View Single Post
Old 02-21-2017, 04:57 PM   #42
actionjackson
Hall Of Famer
 
actionjackson's Avatar
 
Join Date: Apr 2009
Location: Toronto, ON
Posts: 6,123
My hope of course is that by doing this it'll help the deadball era guys and cool off the live ball era and steroid era guys. It certainly flattened out Sammy Sosa's age 33 season in my league, as he was only able to hit 25 HR, when IRL he hit 49, and had hit 64 the previous year and would hit 40 the year after that, so we'll see. Mark McGwire is now 29, so his huge seasons are still in front of him. Let's see where it all goes from here. 52 at age 32, 58 at age 33, 70 at age 34, and 65 at age 35. I do also have my injury settings on "High (Realistic Modern Day)" and Position Player Fatigue set to "Average". Have yet to see Barry Bonds (or his extremely underrated father Bobby for that matter, or his godfather Willie Mays).

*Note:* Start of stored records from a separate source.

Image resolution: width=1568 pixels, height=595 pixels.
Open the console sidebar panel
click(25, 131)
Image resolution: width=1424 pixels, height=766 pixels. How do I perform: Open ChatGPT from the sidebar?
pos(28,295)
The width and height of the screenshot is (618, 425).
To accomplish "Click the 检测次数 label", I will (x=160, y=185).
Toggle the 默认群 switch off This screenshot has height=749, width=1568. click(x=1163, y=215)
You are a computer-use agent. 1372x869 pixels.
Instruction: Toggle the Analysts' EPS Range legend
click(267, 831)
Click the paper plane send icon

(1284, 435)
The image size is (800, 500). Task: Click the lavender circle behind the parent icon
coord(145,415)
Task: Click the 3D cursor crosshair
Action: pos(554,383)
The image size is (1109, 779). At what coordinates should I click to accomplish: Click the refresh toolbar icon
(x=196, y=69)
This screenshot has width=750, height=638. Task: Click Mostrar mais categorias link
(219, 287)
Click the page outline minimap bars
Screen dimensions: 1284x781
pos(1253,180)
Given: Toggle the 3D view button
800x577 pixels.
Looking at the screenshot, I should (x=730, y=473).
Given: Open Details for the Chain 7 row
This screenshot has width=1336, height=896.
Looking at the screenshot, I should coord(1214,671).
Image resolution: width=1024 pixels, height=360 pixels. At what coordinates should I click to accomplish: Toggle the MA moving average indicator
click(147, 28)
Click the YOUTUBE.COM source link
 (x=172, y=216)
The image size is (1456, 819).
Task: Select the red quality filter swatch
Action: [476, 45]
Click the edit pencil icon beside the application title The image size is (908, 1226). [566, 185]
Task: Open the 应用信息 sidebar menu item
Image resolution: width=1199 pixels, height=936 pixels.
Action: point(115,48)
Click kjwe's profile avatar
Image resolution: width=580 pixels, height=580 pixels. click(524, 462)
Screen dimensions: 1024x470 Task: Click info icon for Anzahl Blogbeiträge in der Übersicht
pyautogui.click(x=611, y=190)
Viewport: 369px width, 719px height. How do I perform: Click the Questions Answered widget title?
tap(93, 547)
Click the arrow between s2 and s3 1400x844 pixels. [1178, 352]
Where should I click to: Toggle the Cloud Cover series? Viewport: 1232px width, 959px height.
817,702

I've had nine 500 HR hitters so far. Frank Robinson (643), Reggie Smith (628), Mike Schmidt (609), Mickey Mantle (566), Gil Hodges (565), Miguel Cabrera (534), Rocky Colavito (518), Dave Kingman (511), and Darryl Strawberry (511). Of the nine, only "Kong" won't get into the HoF. Far too one dimensional for my taste. A .249/.308/.468/.776 slash line with a 119 OPS+ and a 120 wRC+, along with being a below average defender at all four corner spots was enough to keep him out. He spent 16 out of 20 seasons in the NL, so there was nowhere to hide his defense. He only started 20 games at DH in his career, so pitchers on his own team beware.

Last edited by actionjackson; 02-21-2017 at 04:58 PM.